Observé cómo sacaba la mitad de una cajita forrada en terciopelo de su bolsillo, y al verme allí agachada se detuvo, volviéndola a ocultar.

—No querés hacer esto, vos —mantuve la calma y la elocuencia. Tardó varios segundos, pero reaccionó cauteloso.

—¿Ah, no?

—No. Y te conozco muy bien. Mirá... Lo mejor que podemos hacer es olvidarnos de esto y seguir con lo que estábamos. O no seguir, pero de esto ni hablar. Mi psicoanalista me recomendó honestidad. Y a vos no te puedo engañar, somos amigos. O más que amigos... —arqueó las cejas—. La cuestión es que sufro de una nueva patología, todavía poco definida que viene a ser algo así como no estar preparada para asumir retos o cambios relacionados con las emociones.
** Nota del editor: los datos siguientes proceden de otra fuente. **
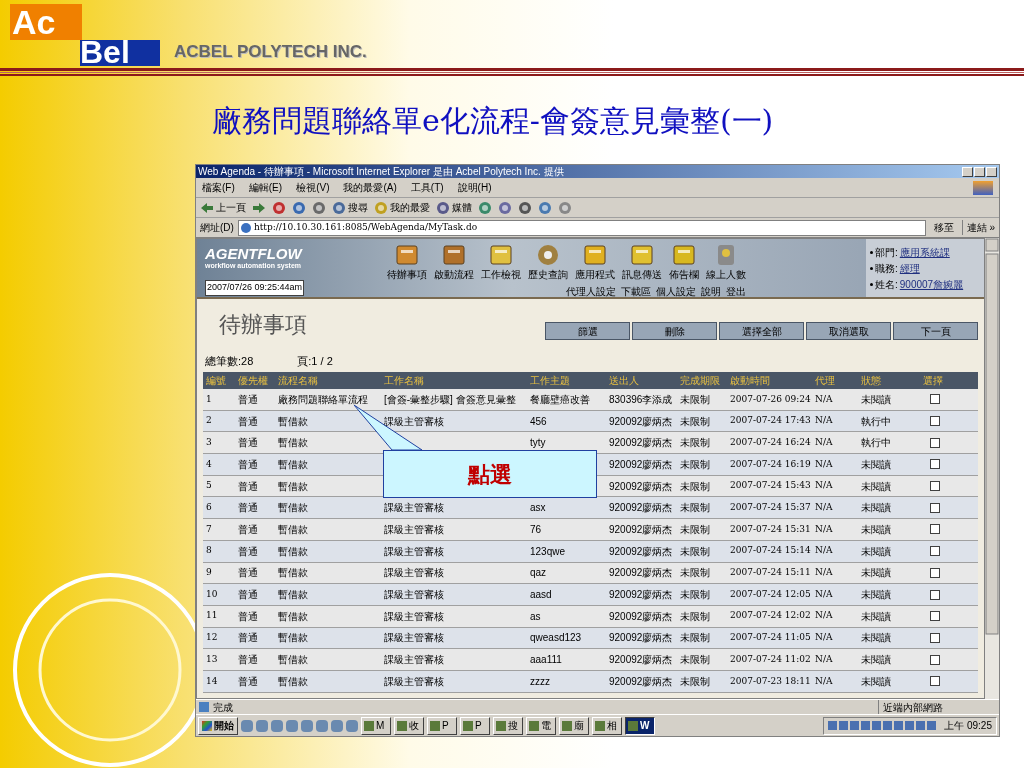 The width and height of the screenshot is (1024, 768). I want to click on toolbar-label: 媒體, so click(462, 208).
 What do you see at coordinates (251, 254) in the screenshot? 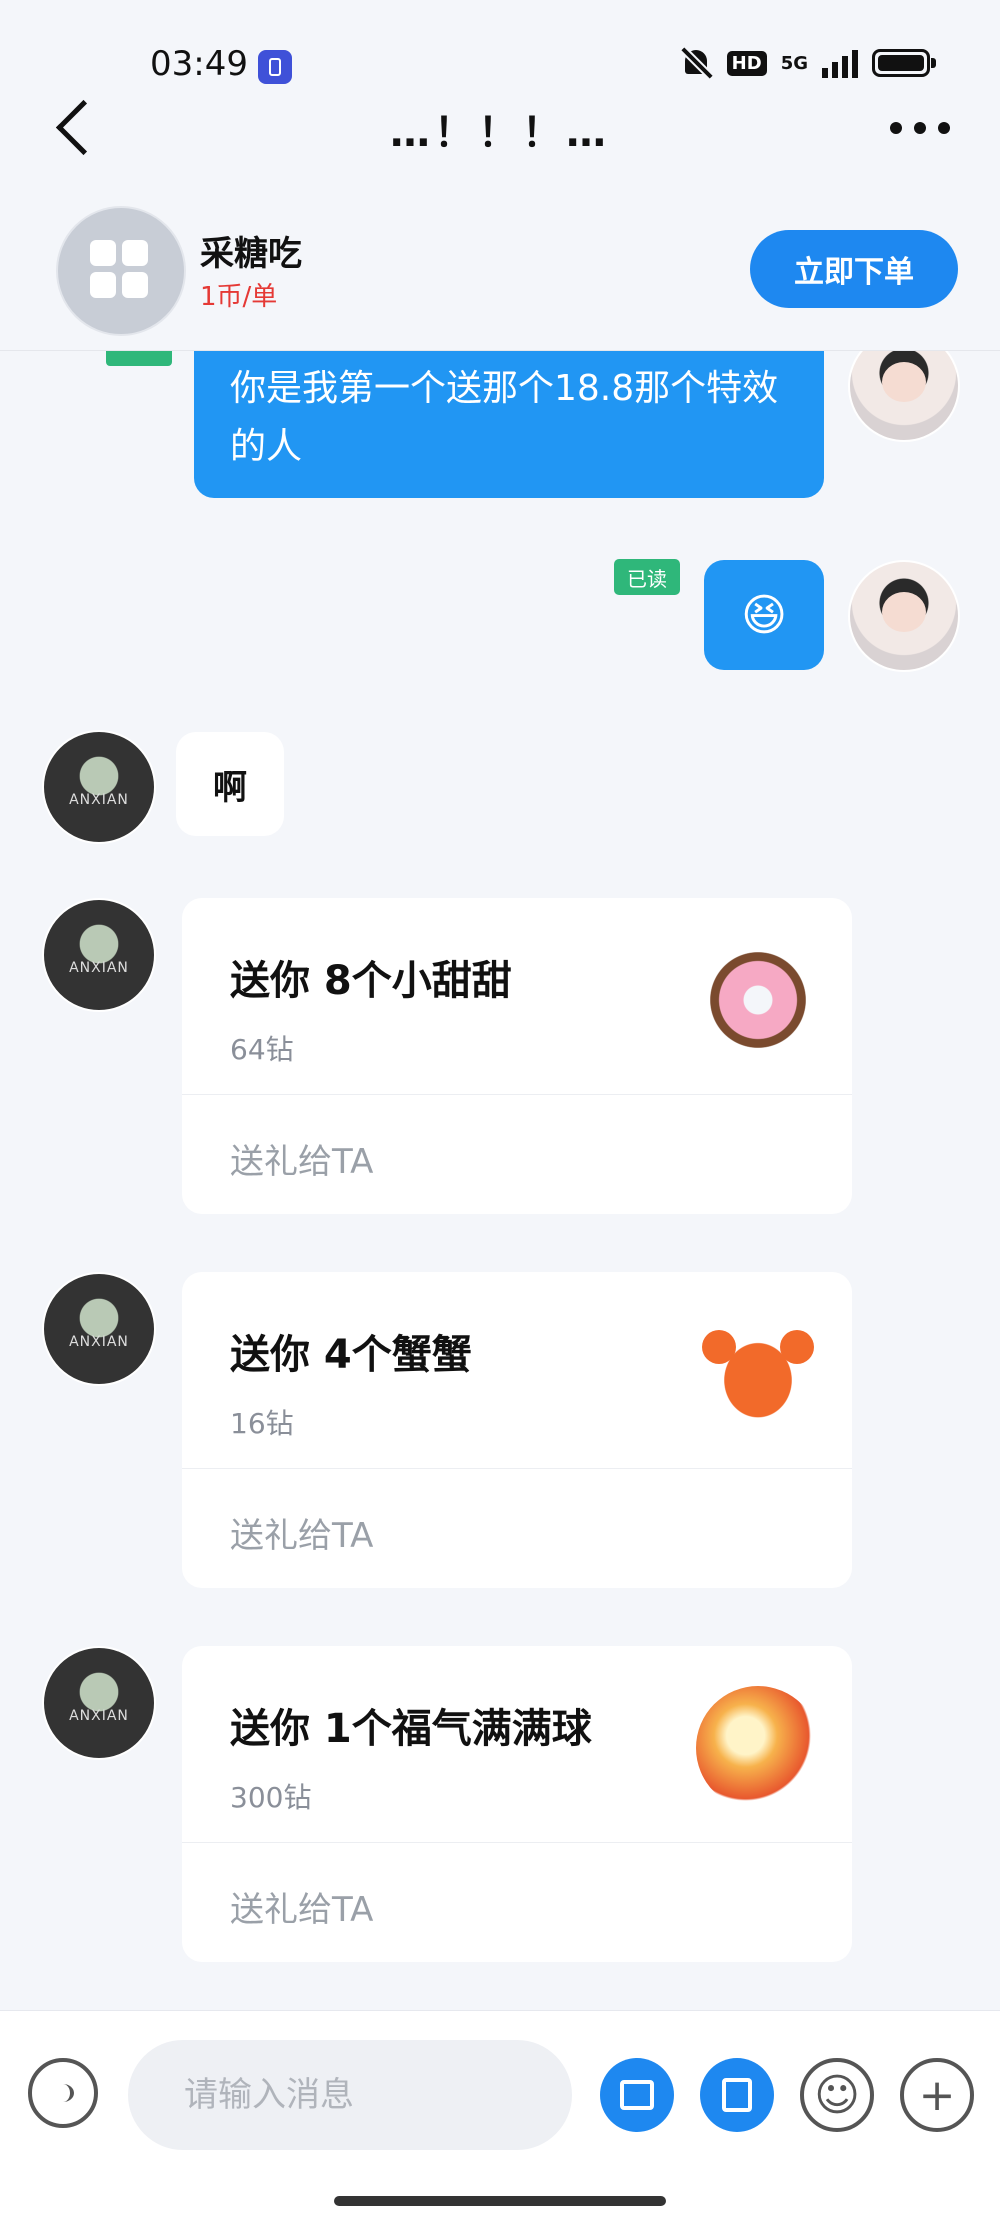
I see `host-name: 采糖吃` at bounding box center [251, 254].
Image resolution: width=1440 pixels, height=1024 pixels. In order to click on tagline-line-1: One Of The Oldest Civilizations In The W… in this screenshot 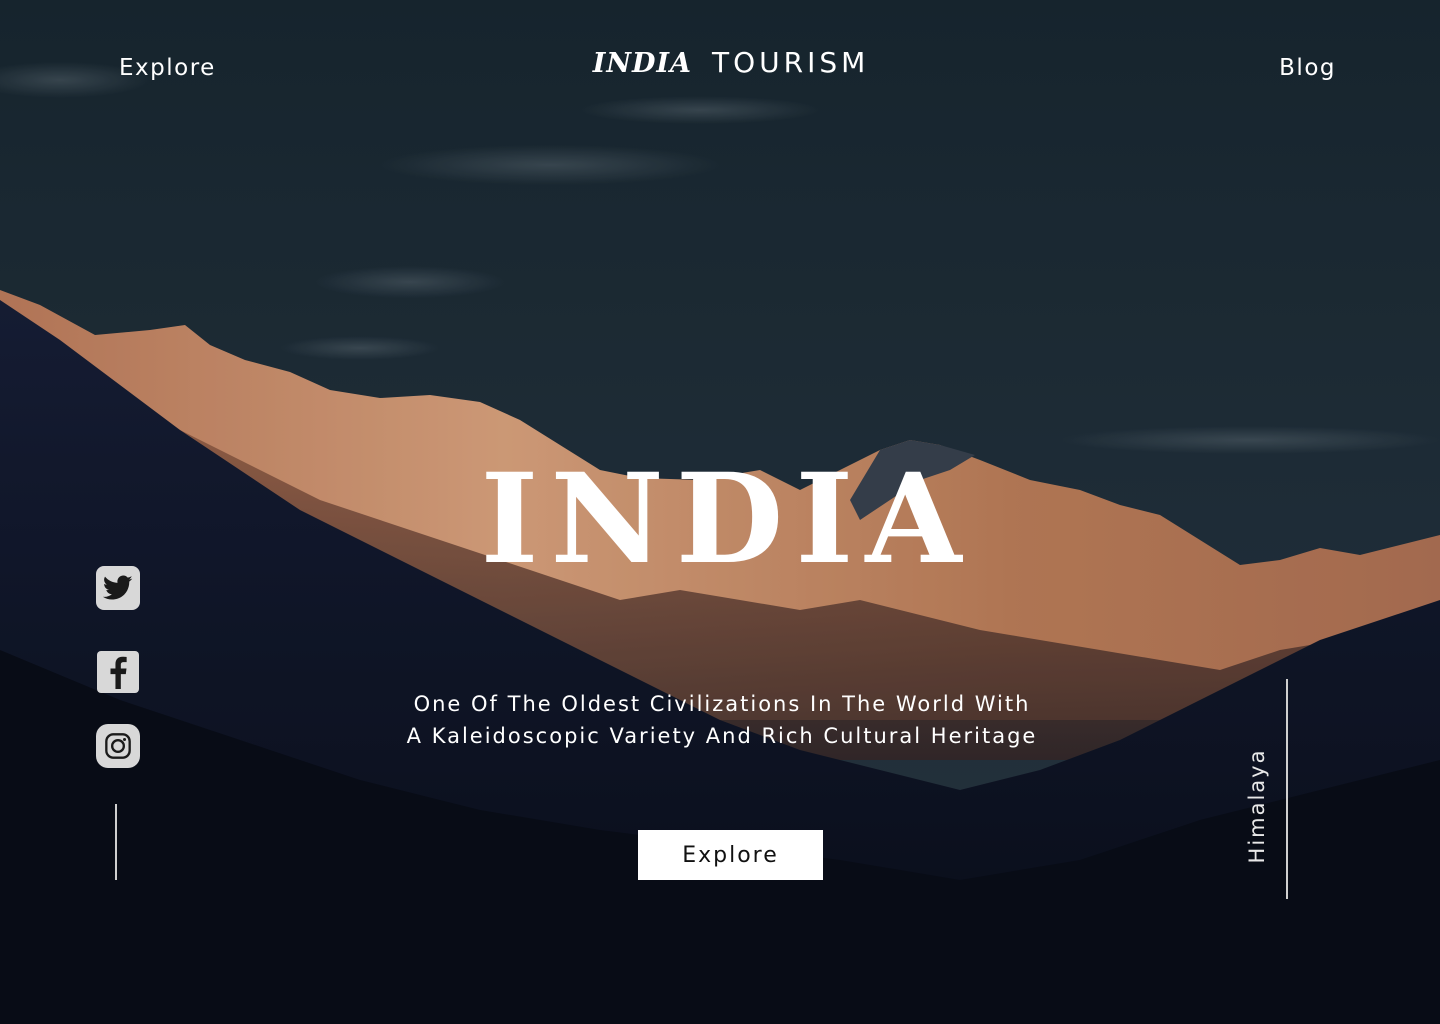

Una de estas enfermedades autoinmunes del siglo veintiuno, ¿sabés? Parece ser que ahora es cada vez más frecuente en mujeres jóvenes o de mediana edad. Porque antes se daba fundamentalmente en hombres. Es decir, si yo estuve acostumbrada desde siempre a salir con tipos distintos, a pasarme los fines de semana durmiendo hasta las tantas, sin ocuparme de la casa, las cosas, ni siquiera de mí misma sin remordimiento alguno... eso no puedo cambiarlo. No puedo ponerme ahora a compartir la existencia con una sola persona. No puedo negarle al resto de hombres que pasan por mi vida la posibilidad de conocernos, de salir, de estar... ¡Ojo! No es que no quiera, a mí me encantaría, vos me encantás, pero esta patología no me deja. Supongo que tiene cura o se puede superar, no sé. Hará falta tiempo y tratamiento. No es que tenga miedo de comprometerme contigo y crea que no voy a poder suplir las expectativas que depositarías en mí si nos mudamos juntos y nos casamos. No es que no sea capaz de quererte y arriesgarme a tener algo bueno, serio y positivo en la vida, nada que ver. Es sólo que no es el momento, no sé, no tengo ganas. No hablo yo, habla mi síndrome ahora. Siento que todavía hay cosas por llegar y que no me apetece cambiar. Pero tranquilo, que estoy medicada y seguro que esto se pasa en un par de años. Bueno, al menos eso espero, ¿me estoy explicando..? ¿Entendés por lo que estoy pasando? —los dos todavía en cuclillas nos miramos. Entonces, se puso de pie y yo le seguí el gesto con movimientos pausados. Sonrió cansado, y posó una mano en mi hombro, preocupado.

—¡Vos!... ¿Hablas de inmadurez, miedo al compromiso y frivolidad..?

—¡Increíble, lo sabés! Son los mismos síntomas... Hacételo mirar, ¿eh?